Wednesday, July 2, 2025

Huatulco airport refutes traveler’s claim that he had to pay a bribe

A story published by a Canadian radio station — and picked up by Mexico News Daily — about a traveler who had to pay a bribe at the Huatulco airport has been refuted by airport officials.

The airport released a statement after the story appeared on the CJFC Today website, based in Kamloops, British Columbia, to deny details of the story.

Traveler Dennis Karpiak, a retired Kamloops physician, had told a reporter in a videotaped interview that he was pulled from a lineup at the airport last week and then held for several hours in an office until he paid several hundred dollars in bribes to obtain the release of himself and three others.

He claimed that the men who detained the passengers shouted at them in Spanish, scaring Karpiak into thinking he would “end up in a Mexican prison or dead.”

The airport’s statement said Karpiak had either lost or forgotten his visitor permit so he was taken by an immigration agent to an office of the National Immigration Institute within the airport to complete the documentation required before he could leave the country.

But Karpiak, the airport official said, became upset after waiting for 15 minutes outside the immigration office.
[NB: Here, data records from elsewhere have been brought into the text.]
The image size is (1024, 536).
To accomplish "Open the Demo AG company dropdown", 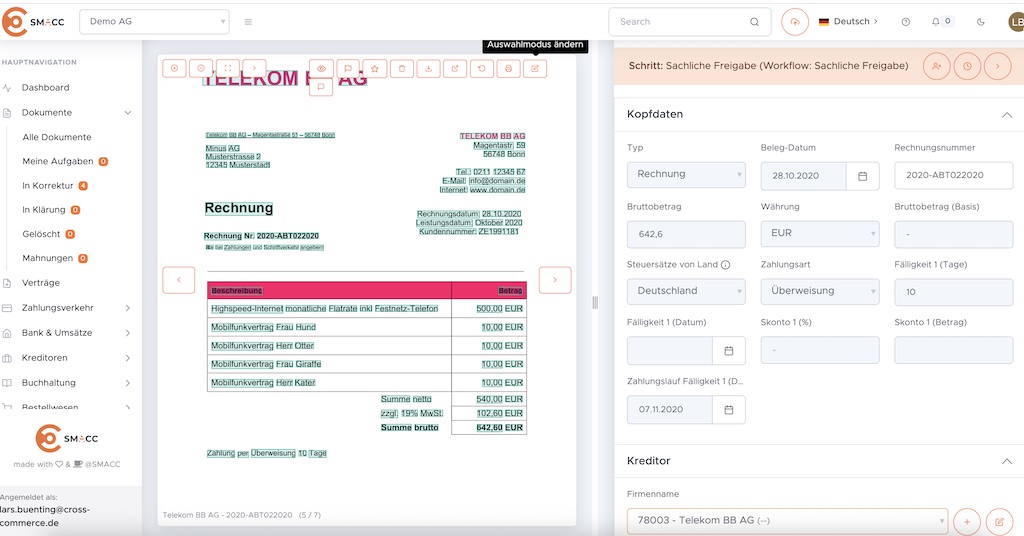I will 154,21.
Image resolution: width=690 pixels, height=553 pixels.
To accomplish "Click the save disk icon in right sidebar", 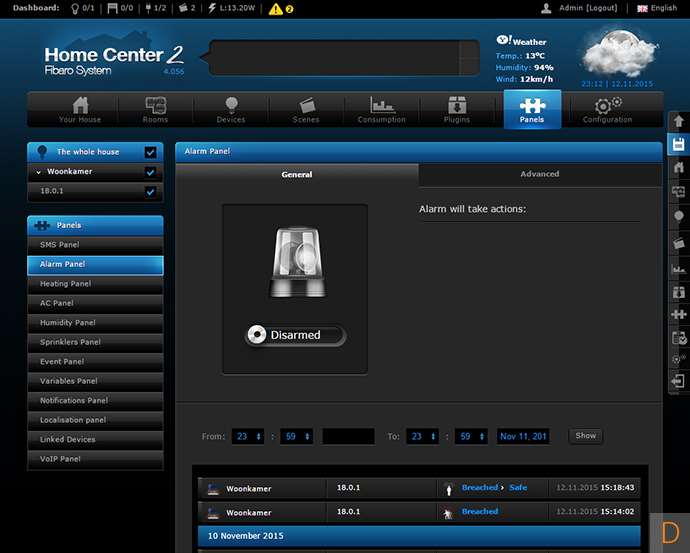I will (x=678, y=144).
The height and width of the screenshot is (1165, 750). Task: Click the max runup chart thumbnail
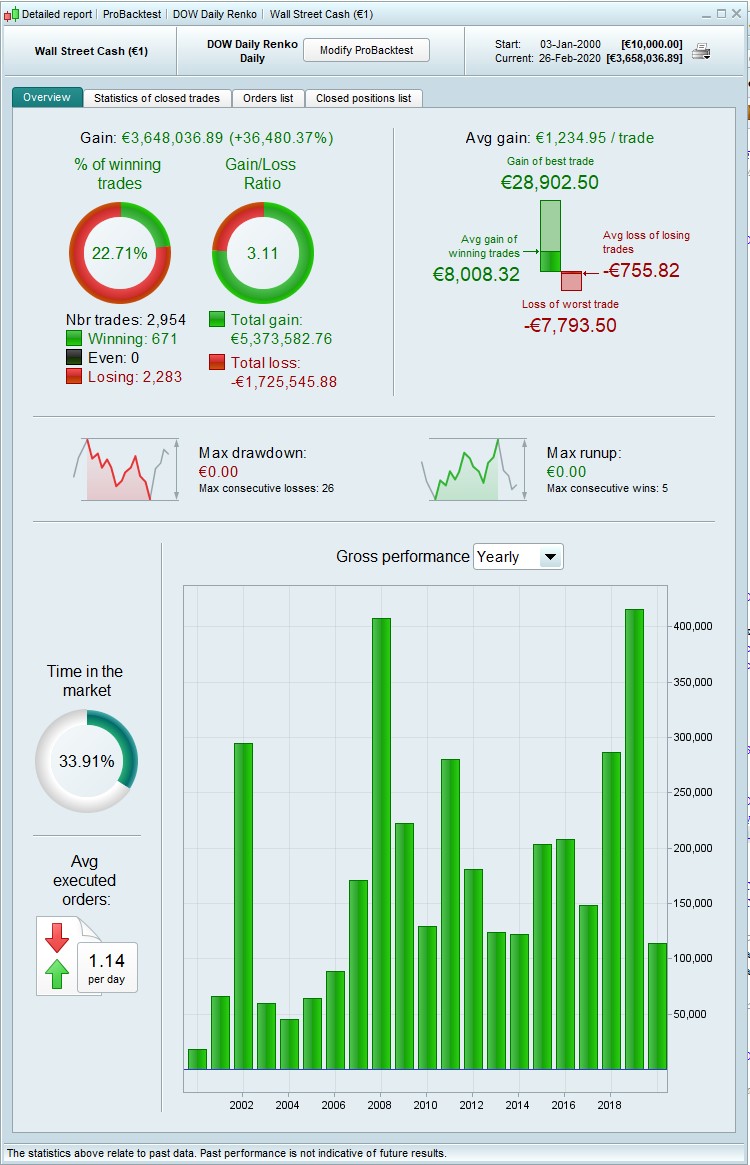474,470
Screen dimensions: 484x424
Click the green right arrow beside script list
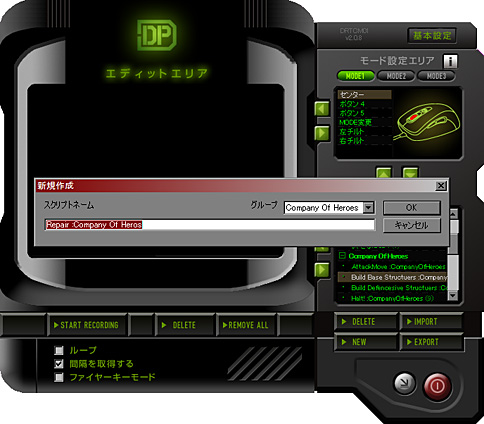[x=322, y=269]
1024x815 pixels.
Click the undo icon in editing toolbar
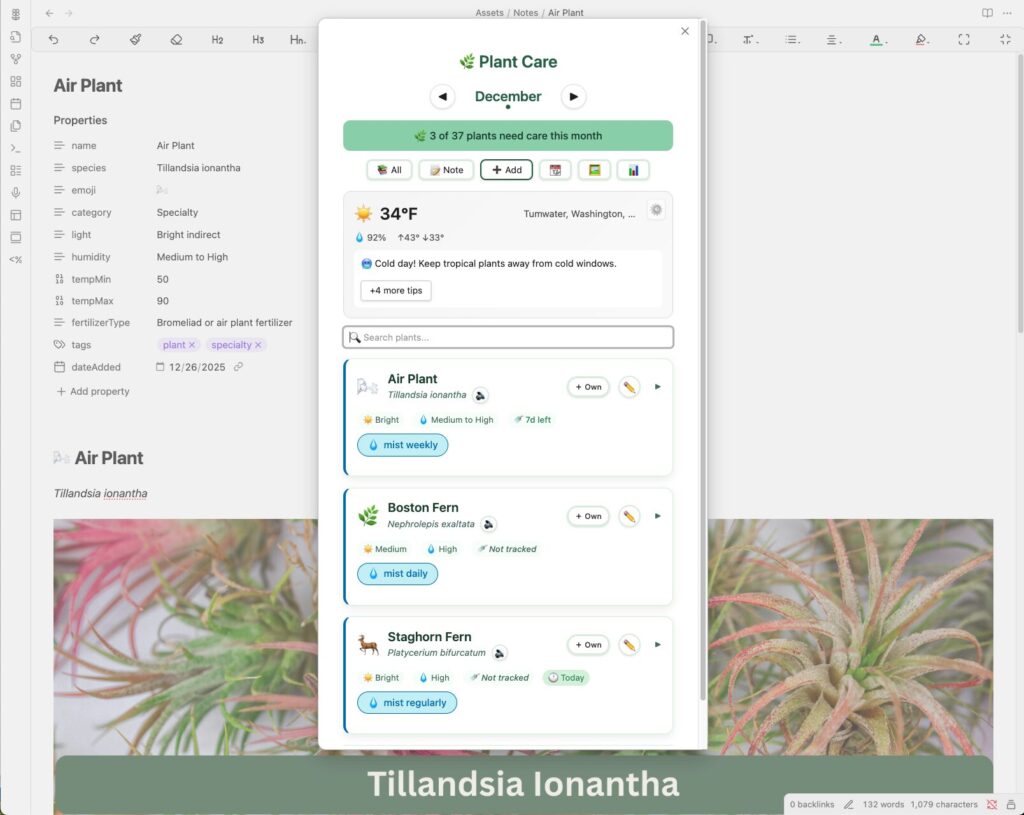53,40
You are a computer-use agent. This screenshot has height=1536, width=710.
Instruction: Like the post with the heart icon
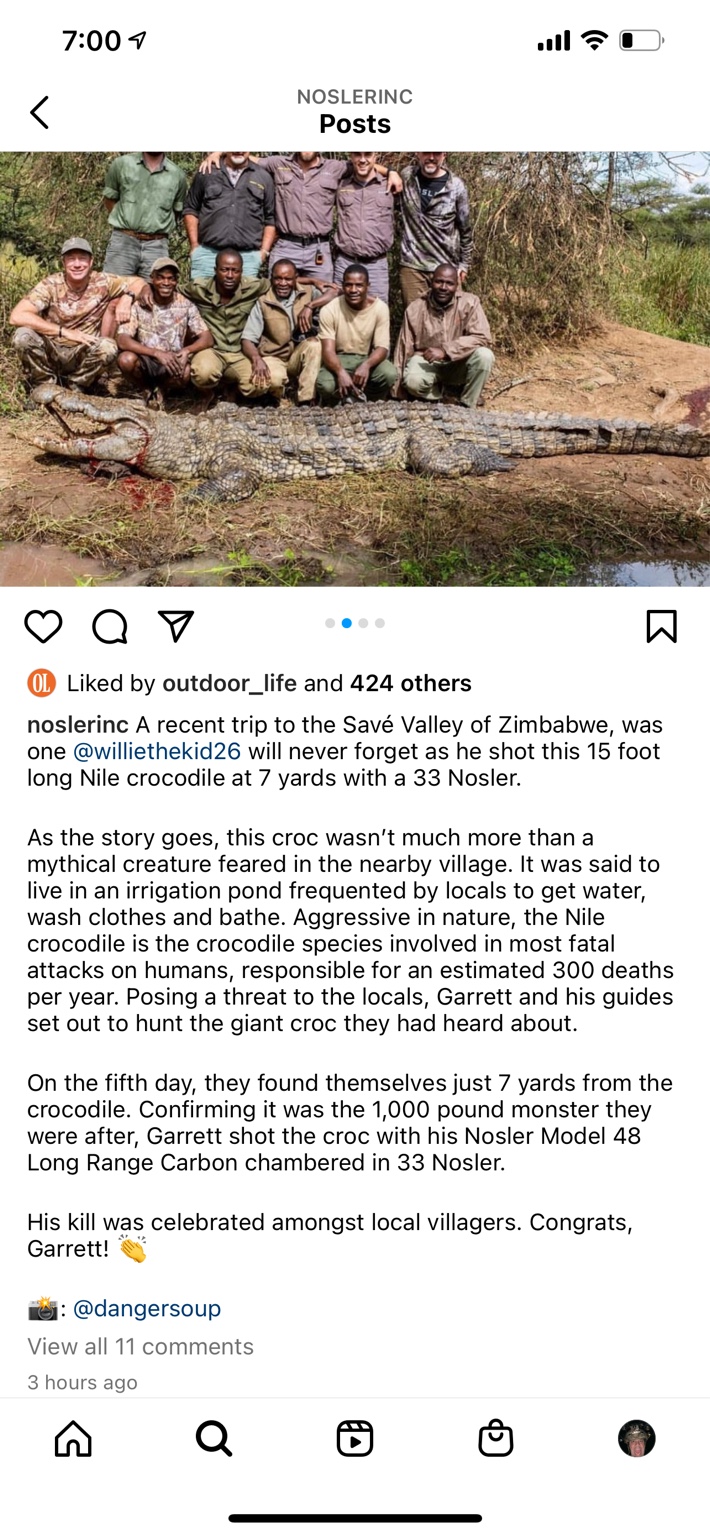click(x=43, y=626)
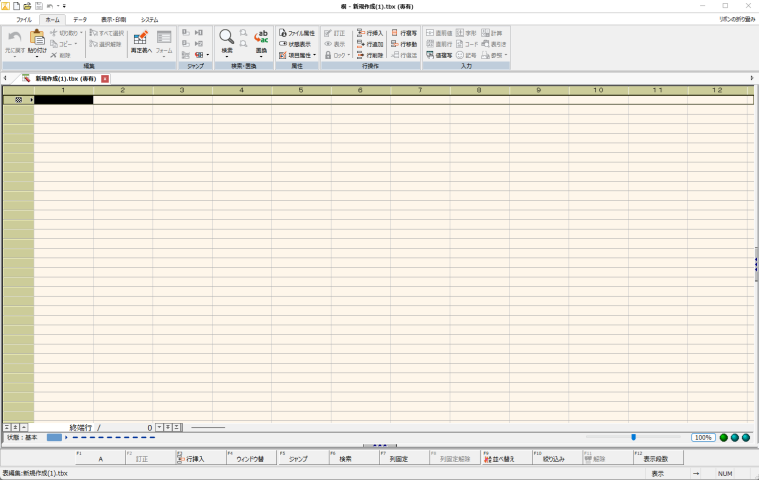Click the open folder icon in title bar
Screen dimensions: 759x480
pos(28,6)

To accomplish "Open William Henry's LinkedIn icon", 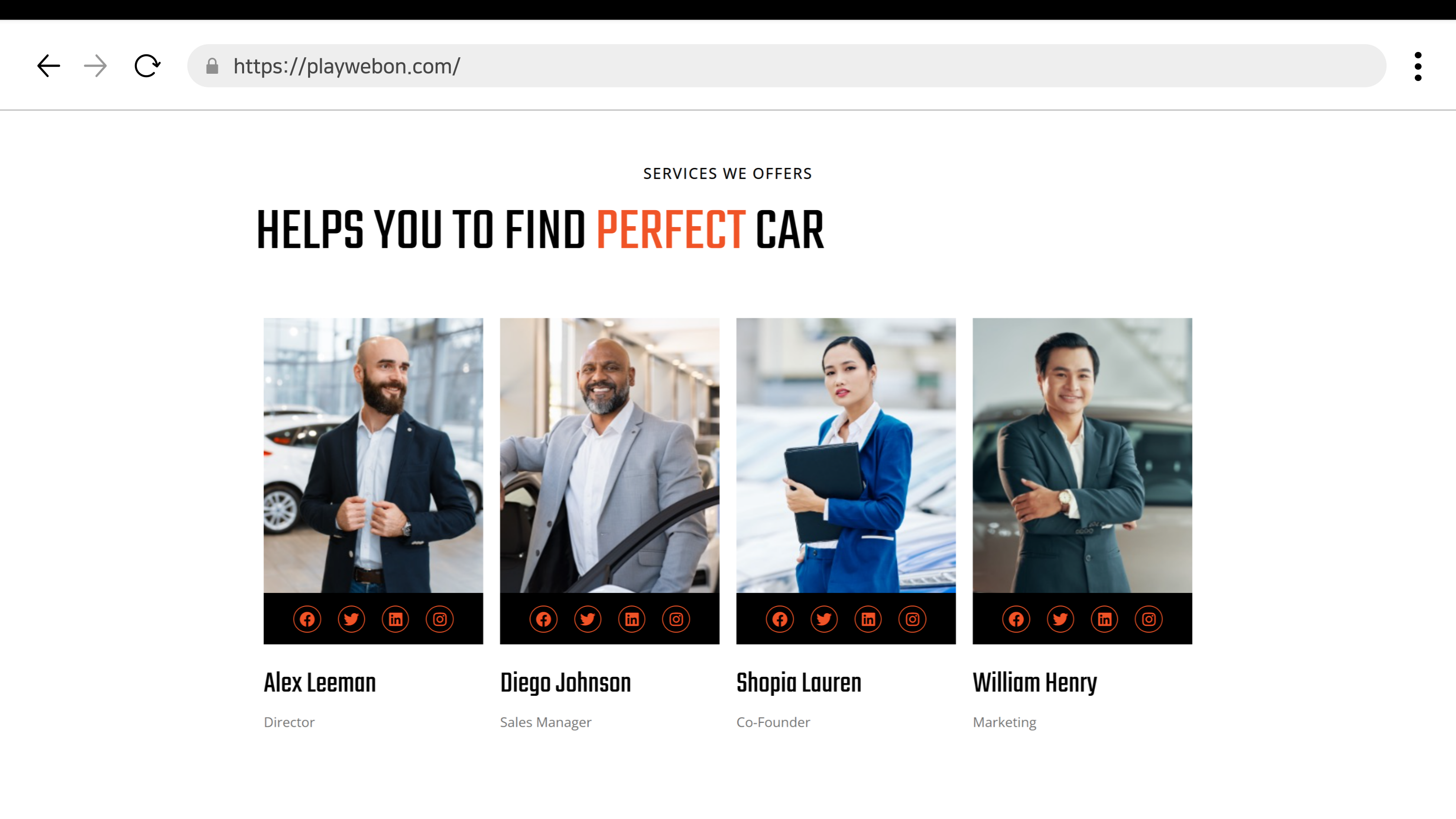I will coord(1104,619).
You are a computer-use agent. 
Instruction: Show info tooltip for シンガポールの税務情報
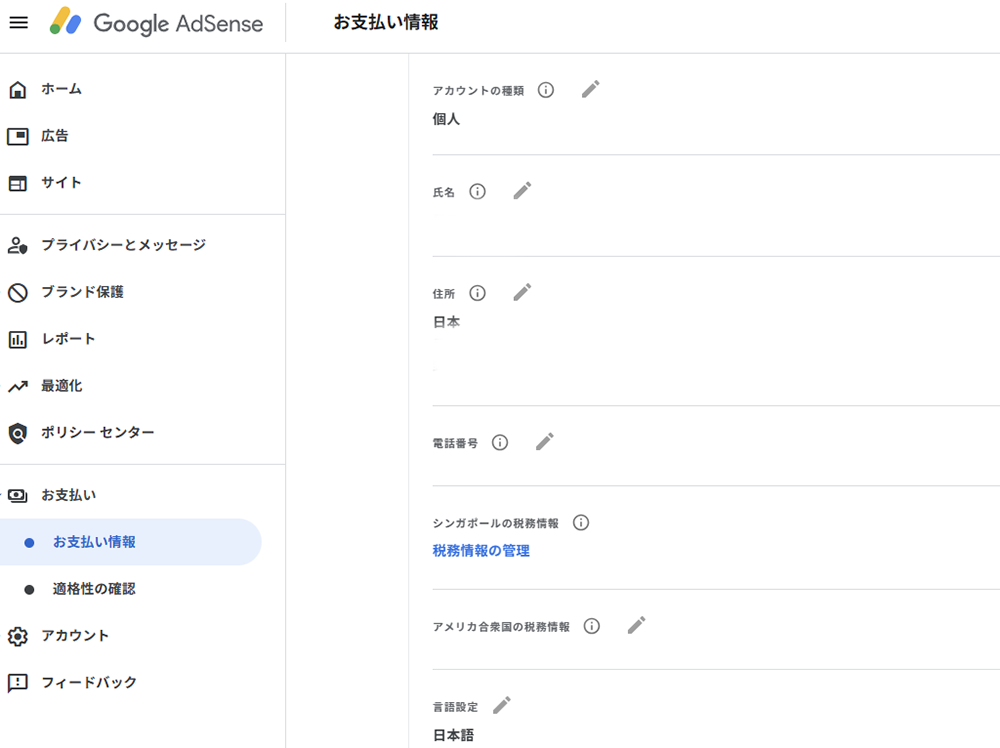[581, 523]
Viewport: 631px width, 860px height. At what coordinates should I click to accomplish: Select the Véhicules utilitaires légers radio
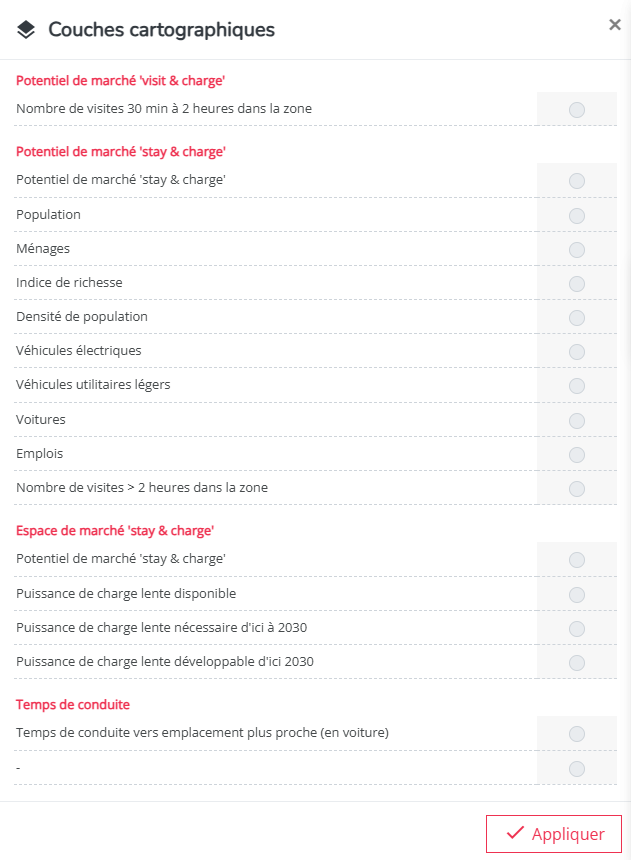click(x=577, y=386)
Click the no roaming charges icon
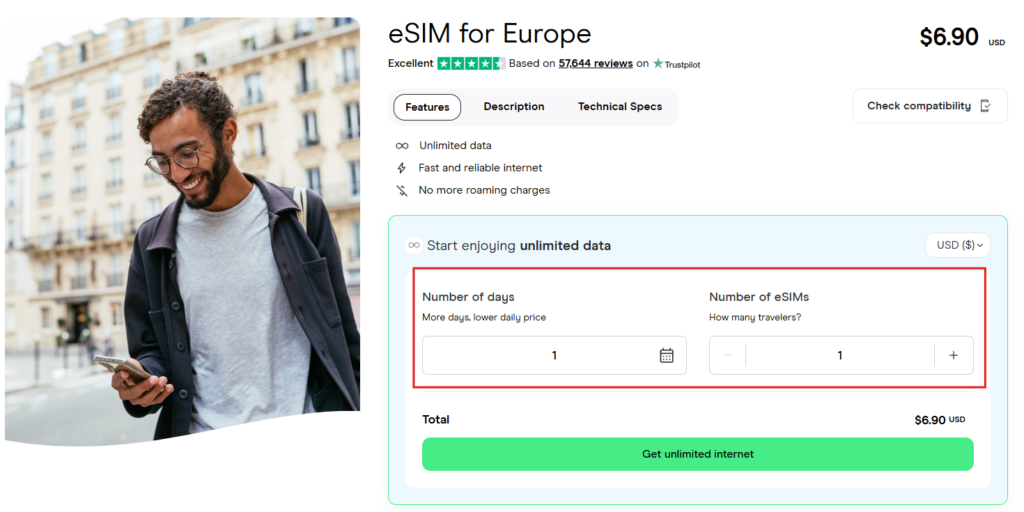1024x512 pixels. click(402, 190)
Inside, agents were busy dealing with “a delicate situation” of a newly-arrived passenger who had no documentation.

When Karpiak pulled money from his pocket to resolve the matter, “desperate” over the wait, an agent decided to simply provide him with an exit permit — which has no cost — and forgo the visitor permit.

The airport said an airline official and an immigration agent accompanied Karpiak for the entire time while they resolved the issue of the missing documentation.

“The passenger was never in danger nor was he held inside any airport office,” the statement said, observing that the events were reconstructed by reviewing surveillance camera footage.

CJFC pulled the story without explanation on the weekend so Mexico News Daily did the same, there being no other source for the story. The radio station did not respond to an invitation to comment.